Mixed messages create confusion
Highways officers are being asked to decide which of two signs, considered contradictory, at a town centre junction should be removed.
Southwell town councillors claim the signs at the Saracen’s Head junction, between Church Street, Market Place and King Street are misleading.
A member of the council’s highways group, Mrs Beryl Prentice, said it was obvious there were two competing signs as drivers approached the junction from King Street.
“There is a roundabout sign and also a give-way sign and it is not clear which one is actually correct,” she said.
“If you obey the rules of the road with the roundabout sign you give way to the right, but if you obey the give-way sign you also give way to Church Street to the left.”
Mrs Prentice said it was an accident waiting to happen and said she had already seen some near misses at the junction.
Another member of the group, Mr John Robinson, said there had always been two signs at the junction but in the past drivers approached it slowly, so it was not considered to be dangerous.
“For some reason more recently people seem to be shooting out of King Street,” he said.
“People are seeing the roundabout sign and if nobody is coming from the right, they think there is no need to pause.”
Mr Robinson thought the roundabout sign should be removed so drivers on the A612, a major trunk road linking Church Street and Market Place, had priority over King Street, a minor road.
He said the road markings would also need to be changed if one of the signs was taken away.

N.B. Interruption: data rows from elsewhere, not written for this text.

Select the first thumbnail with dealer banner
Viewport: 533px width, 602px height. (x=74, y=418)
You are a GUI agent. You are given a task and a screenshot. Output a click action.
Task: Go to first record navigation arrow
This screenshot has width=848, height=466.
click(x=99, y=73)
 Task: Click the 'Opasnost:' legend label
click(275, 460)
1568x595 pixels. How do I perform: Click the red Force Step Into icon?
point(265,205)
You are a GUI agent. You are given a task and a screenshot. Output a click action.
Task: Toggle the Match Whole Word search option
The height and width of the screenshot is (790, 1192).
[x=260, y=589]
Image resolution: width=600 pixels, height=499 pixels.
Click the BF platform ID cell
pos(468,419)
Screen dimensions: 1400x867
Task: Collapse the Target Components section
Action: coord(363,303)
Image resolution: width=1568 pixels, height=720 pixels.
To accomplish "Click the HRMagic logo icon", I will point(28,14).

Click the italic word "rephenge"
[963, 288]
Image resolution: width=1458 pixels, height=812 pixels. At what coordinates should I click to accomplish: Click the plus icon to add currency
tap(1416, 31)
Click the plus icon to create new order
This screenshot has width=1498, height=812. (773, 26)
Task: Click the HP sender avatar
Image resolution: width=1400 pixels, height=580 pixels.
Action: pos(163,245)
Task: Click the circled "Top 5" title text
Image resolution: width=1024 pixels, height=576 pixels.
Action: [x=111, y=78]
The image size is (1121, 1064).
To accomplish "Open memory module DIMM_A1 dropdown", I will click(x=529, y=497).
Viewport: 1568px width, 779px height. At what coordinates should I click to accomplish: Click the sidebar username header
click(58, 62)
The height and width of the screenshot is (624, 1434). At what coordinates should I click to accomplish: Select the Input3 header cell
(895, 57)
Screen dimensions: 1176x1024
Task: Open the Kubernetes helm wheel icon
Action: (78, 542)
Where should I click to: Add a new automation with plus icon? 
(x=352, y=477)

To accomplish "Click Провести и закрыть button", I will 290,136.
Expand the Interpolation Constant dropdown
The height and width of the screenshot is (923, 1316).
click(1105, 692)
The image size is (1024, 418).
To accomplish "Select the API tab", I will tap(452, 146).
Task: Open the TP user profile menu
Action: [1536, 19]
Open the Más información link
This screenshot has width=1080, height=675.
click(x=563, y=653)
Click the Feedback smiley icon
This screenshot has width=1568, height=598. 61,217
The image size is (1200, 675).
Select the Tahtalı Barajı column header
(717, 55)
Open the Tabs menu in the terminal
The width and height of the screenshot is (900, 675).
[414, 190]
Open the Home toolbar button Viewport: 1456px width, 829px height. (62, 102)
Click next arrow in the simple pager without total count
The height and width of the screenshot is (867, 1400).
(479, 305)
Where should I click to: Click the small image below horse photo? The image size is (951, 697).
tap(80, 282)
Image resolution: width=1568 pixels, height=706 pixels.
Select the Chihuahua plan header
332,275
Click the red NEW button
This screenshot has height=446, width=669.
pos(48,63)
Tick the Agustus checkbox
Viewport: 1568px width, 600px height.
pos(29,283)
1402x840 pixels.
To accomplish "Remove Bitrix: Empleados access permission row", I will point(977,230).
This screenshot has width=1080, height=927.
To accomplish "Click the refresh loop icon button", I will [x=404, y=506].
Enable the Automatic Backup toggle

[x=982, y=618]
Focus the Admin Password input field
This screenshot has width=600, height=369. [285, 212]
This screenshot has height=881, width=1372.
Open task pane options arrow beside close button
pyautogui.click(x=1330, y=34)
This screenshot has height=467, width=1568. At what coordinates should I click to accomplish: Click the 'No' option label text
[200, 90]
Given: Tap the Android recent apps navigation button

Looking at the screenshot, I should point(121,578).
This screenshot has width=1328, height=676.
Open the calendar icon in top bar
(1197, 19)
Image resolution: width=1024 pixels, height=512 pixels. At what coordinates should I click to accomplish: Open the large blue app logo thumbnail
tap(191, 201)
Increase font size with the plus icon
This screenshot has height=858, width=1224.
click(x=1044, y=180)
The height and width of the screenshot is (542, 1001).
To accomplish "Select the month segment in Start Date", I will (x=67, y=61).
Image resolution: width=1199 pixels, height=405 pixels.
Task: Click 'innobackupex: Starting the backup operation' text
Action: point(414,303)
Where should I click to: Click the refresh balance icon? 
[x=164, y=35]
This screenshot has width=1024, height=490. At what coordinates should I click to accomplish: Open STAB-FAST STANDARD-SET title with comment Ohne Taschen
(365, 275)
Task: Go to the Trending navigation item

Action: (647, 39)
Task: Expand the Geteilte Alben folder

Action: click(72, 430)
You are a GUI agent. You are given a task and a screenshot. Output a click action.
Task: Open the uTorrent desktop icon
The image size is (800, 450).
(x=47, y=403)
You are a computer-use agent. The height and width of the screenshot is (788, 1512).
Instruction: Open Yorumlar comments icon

A spokesman from Nottinghamshire County Council’s highways department said there was no contradiction as the mini roundabout sign had precedence over the give-way sign.
She said the mini roundabout was clearly signed as drivers approached the junction.
“If you refer to the Highway Code you must give way to oncoming traffic to the right,” she said.
“The road junction is properly signed. People must adhere to the sign for the roundabout otherwise they will come out into the pathway of oncoming traffic to the right.”